===== Given information

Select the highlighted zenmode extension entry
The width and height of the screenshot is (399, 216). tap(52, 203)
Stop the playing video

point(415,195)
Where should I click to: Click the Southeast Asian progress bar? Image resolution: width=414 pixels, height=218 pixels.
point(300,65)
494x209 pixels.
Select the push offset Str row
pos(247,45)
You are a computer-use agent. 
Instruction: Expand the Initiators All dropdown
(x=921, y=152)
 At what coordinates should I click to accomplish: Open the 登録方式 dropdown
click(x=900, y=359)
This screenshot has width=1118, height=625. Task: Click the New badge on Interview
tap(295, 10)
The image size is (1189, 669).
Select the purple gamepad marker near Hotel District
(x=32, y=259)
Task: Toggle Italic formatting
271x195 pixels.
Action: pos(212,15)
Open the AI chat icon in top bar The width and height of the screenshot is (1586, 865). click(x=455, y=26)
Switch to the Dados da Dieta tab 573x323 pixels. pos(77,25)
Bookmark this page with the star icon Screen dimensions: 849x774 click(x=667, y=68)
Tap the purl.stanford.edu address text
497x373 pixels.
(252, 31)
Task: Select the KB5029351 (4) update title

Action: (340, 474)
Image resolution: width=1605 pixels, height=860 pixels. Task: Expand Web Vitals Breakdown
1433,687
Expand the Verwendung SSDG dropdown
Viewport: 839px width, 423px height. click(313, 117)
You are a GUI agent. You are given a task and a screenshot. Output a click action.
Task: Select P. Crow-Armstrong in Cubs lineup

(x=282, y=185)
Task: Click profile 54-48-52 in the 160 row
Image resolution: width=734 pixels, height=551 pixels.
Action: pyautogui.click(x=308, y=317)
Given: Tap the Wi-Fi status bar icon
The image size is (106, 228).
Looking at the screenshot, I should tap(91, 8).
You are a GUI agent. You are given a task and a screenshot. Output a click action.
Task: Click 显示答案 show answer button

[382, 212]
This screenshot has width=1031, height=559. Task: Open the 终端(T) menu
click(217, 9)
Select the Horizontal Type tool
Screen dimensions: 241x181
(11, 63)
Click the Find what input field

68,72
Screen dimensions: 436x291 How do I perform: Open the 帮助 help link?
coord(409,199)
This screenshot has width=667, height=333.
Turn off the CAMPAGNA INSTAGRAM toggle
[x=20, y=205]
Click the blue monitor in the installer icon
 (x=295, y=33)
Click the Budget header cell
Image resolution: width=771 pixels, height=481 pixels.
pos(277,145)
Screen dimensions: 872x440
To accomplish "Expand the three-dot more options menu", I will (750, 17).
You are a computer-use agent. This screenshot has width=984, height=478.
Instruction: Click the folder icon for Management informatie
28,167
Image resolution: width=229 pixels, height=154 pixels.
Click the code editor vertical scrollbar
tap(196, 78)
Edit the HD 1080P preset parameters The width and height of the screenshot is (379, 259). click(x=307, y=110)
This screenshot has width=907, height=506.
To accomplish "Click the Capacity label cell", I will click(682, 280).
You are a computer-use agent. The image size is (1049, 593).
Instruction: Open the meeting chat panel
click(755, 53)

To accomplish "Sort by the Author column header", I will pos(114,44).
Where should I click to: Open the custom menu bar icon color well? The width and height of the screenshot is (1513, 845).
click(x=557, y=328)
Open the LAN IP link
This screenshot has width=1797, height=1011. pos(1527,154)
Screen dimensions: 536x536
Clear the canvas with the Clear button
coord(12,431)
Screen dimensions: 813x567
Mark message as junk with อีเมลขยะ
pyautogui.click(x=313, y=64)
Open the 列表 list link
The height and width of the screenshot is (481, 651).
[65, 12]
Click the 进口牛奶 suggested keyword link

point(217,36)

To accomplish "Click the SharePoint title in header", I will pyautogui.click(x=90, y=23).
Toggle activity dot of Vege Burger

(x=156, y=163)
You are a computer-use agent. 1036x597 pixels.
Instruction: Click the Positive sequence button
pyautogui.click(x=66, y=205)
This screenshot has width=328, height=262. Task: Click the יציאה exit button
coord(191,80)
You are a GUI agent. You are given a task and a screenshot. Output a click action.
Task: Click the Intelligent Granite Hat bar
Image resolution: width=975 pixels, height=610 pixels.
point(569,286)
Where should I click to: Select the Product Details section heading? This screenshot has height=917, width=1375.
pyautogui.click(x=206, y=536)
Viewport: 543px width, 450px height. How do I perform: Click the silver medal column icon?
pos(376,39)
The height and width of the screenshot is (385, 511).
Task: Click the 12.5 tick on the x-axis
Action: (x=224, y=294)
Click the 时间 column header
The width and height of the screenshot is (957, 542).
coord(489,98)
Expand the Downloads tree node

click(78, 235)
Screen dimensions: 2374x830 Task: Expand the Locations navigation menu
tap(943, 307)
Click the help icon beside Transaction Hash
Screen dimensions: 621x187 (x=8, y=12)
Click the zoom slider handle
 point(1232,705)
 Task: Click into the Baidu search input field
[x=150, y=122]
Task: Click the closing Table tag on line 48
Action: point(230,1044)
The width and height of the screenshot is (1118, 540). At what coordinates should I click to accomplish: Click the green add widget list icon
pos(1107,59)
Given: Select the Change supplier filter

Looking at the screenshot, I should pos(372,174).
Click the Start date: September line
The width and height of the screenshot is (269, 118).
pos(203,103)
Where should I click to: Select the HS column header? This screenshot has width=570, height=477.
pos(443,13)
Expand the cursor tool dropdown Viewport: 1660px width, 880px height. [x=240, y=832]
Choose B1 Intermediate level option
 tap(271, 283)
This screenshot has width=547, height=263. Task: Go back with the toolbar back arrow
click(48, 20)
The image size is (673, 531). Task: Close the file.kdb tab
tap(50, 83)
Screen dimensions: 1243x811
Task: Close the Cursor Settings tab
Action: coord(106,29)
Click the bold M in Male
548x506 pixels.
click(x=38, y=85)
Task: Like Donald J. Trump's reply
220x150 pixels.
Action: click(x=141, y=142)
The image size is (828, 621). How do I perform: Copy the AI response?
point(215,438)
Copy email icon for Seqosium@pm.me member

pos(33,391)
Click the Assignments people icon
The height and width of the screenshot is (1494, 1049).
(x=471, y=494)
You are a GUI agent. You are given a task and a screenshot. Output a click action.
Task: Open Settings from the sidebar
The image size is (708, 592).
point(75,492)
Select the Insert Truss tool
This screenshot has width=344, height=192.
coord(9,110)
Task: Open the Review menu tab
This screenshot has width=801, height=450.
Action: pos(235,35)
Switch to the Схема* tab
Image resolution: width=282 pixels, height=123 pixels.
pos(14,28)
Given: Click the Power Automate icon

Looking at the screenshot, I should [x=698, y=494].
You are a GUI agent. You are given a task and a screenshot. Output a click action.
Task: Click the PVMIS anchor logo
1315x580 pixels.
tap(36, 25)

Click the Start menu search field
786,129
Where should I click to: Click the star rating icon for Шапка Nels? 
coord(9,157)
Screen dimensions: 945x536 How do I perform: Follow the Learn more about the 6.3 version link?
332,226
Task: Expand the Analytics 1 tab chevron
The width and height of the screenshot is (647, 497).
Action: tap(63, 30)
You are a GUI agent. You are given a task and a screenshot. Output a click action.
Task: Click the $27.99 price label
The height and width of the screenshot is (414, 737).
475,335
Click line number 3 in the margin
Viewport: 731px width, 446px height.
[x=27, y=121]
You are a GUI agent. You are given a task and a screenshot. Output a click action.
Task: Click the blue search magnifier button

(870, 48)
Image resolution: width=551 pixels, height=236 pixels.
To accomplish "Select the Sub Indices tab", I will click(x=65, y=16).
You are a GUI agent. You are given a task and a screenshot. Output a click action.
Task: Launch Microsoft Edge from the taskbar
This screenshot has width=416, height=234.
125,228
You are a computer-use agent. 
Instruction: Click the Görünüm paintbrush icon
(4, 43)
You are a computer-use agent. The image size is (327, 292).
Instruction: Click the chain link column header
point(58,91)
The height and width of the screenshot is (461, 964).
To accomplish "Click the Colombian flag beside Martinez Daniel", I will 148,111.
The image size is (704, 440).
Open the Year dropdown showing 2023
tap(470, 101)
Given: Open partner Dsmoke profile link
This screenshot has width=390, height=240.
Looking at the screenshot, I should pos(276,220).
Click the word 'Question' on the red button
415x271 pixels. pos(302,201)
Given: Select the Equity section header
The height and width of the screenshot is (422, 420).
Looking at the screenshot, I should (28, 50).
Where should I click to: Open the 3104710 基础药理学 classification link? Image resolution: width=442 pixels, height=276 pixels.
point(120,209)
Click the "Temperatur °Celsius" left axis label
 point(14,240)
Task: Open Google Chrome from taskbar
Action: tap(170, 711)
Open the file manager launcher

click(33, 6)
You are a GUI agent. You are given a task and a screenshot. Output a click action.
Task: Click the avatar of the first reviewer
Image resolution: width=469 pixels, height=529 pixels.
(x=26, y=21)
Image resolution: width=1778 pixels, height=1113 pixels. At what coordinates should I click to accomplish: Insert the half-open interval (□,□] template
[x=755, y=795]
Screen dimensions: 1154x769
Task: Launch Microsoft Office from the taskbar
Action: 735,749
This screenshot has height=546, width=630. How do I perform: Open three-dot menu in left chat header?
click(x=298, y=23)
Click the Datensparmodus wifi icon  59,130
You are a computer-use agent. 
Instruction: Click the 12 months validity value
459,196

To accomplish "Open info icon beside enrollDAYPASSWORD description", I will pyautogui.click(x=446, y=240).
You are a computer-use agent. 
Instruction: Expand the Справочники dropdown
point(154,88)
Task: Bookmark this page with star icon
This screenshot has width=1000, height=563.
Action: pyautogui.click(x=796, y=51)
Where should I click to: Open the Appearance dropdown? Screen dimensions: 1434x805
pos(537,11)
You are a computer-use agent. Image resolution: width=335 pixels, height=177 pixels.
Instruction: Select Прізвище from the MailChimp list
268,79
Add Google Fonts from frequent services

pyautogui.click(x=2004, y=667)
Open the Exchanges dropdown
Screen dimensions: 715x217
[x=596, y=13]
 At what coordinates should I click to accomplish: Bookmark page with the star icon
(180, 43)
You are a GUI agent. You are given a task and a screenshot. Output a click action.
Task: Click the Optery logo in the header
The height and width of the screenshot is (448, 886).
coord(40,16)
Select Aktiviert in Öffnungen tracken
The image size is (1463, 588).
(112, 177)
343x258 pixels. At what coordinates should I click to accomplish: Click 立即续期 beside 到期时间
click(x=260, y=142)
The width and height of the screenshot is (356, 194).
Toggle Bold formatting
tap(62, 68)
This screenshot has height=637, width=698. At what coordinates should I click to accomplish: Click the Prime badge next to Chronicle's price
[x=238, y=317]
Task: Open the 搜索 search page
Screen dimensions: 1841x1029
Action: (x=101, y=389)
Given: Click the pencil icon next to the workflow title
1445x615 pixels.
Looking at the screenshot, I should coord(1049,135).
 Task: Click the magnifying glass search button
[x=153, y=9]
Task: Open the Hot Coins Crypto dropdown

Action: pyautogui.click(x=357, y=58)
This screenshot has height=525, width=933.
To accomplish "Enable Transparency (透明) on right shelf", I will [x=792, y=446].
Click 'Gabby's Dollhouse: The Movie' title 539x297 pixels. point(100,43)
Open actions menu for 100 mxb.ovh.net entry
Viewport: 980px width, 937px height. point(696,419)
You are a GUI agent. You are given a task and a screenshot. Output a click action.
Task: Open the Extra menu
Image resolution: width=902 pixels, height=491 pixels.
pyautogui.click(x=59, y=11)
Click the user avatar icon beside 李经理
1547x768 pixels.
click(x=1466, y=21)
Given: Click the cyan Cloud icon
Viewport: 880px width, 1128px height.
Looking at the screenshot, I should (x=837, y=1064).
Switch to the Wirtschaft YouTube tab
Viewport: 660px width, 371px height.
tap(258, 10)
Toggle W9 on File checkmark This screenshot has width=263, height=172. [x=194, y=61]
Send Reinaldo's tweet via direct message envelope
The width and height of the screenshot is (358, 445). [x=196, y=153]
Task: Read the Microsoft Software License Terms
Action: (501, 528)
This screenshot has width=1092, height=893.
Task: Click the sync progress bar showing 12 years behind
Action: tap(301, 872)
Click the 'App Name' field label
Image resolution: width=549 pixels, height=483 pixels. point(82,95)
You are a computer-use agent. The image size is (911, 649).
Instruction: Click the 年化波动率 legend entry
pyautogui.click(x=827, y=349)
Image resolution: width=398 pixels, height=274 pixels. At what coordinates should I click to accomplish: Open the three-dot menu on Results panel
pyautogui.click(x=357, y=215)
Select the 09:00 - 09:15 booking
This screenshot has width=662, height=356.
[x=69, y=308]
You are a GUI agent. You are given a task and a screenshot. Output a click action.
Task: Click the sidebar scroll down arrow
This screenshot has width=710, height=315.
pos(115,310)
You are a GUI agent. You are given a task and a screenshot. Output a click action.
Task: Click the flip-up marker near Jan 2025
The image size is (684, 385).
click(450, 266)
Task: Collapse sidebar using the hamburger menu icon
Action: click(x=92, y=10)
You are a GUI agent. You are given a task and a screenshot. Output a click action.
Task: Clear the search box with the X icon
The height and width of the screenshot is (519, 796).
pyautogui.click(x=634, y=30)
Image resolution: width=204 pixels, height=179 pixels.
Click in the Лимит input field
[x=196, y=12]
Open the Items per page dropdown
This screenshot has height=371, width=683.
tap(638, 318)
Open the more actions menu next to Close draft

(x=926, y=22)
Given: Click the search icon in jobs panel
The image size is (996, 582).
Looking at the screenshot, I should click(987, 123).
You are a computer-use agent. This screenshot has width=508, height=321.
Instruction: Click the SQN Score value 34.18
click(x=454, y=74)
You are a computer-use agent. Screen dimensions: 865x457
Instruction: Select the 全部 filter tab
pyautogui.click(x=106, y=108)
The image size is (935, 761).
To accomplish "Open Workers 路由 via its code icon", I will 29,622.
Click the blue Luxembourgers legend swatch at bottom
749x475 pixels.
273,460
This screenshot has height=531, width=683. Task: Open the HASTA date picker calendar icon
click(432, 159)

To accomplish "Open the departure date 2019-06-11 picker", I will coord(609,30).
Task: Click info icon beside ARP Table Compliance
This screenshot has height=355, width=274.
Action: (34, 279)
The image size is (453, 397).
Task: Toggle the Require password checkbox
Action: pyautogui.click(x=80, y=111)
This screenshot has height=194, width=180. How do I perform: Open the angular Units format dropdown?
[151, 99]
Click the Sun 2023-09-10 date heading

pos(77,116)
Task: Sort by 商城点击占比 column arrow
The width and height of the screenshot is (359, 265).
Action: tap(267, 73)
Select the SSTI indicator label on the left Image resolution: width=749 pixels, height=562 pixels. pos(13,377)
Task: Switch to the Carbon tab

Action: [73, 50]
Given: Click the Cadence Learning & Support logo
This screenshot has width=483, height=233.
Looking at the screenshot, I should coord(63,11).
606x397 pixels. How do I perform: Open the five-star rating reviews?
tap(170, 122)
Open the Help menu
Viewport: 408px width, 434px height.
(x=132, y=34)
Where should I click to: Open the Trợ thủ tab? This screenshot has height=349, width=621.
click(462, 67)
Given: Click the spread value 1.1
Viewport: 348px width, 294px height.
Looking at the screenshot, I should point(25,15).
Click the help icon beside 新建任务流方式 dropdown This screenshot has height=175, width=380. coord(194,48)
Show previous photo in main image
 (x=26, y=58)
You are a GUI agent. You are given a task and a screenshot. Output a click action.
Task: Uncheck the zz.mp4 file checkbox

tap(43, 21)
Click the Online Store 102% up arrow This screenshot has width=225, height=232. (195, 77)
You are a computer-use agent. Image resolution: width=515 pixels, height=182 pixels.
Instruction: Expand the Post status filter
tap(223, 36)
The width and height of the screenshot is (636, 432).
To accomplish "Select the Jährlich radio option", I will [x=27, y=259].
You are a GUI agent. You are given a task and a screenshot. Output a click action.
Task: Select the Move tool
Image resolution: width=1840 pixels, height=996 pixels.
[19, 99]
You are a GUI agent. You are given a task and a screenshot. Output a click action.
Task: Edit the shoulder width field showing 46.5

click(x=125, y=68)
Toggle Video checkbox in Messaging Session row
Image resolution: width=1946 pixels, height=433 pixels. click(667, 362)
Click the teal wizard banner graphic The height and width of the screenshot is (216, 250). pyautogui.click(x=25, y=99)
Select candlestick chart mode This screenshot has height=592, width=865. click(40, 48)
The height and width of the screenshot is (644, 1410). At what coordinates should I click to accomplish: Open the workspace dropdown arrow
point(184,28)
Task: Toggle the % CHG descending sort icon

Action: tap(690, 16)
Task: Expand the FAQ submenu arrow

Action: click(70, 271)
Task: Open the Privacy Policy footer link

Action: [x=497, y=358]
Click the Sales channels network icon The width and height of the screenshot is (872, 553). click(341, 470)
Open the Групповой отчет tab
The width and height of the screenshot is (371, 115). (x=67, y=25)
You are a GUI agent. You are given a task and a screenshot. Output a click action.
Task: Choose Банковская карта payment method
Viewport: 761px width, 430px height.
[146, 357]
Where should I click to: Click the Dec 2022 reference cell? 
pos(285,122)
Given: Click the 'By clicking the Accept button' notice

==========

### [Exercise aim]
Copy the stretch of entries from the line containing "Select the SSTI" through the line containing "tap(223, 36)", reproducing each line unchanged.

### [Problem solution]
Select the SSTI indicator label on the left Image resolution: width=749 pixels, height=562 pixels. pos(13,377)
Task: Switch to the Carbon tab

Action: [73, 50]
Given: Click the Cadence Learning & Support logo
This screenshot has width=483, height=233.
Looking at the screenshot, I should coord(63,11).
606x397 pixels. How do I perform: Open the five-star rating reviews?
tap(170, 122)
Open the Help menu
Viewport: 408px width, 434px height.
(x=132, y=34)
Where should I click to: Open the Trợ thủ tab? This screenshot has height=349, width=621.
click(462, 67)
Given: Click the spread value 1.1
Viewport: 348px width, 294px height.
Looking at the screenshot, I should point(25,15).
Click the help icon beside 新建任务流方式 dropdown This screenshot has height=175, width=380. coord(194,48)
Show previous photo in main image
 (x=26, y=58)
You are a GUI agent. You are given a task and a screenshot. Output a click action.
Task: Uncheck the zz.mp4 file checkbox

tap(43, 21)
Click the Online Store 102% up arrow This screenshot has width=225, height=232. (195, 77)
You are a computer-use agent. Image resolution: width=515 pixels, height=182 pixels.
Instruction: Expand the Post status filter
tap(223, 36)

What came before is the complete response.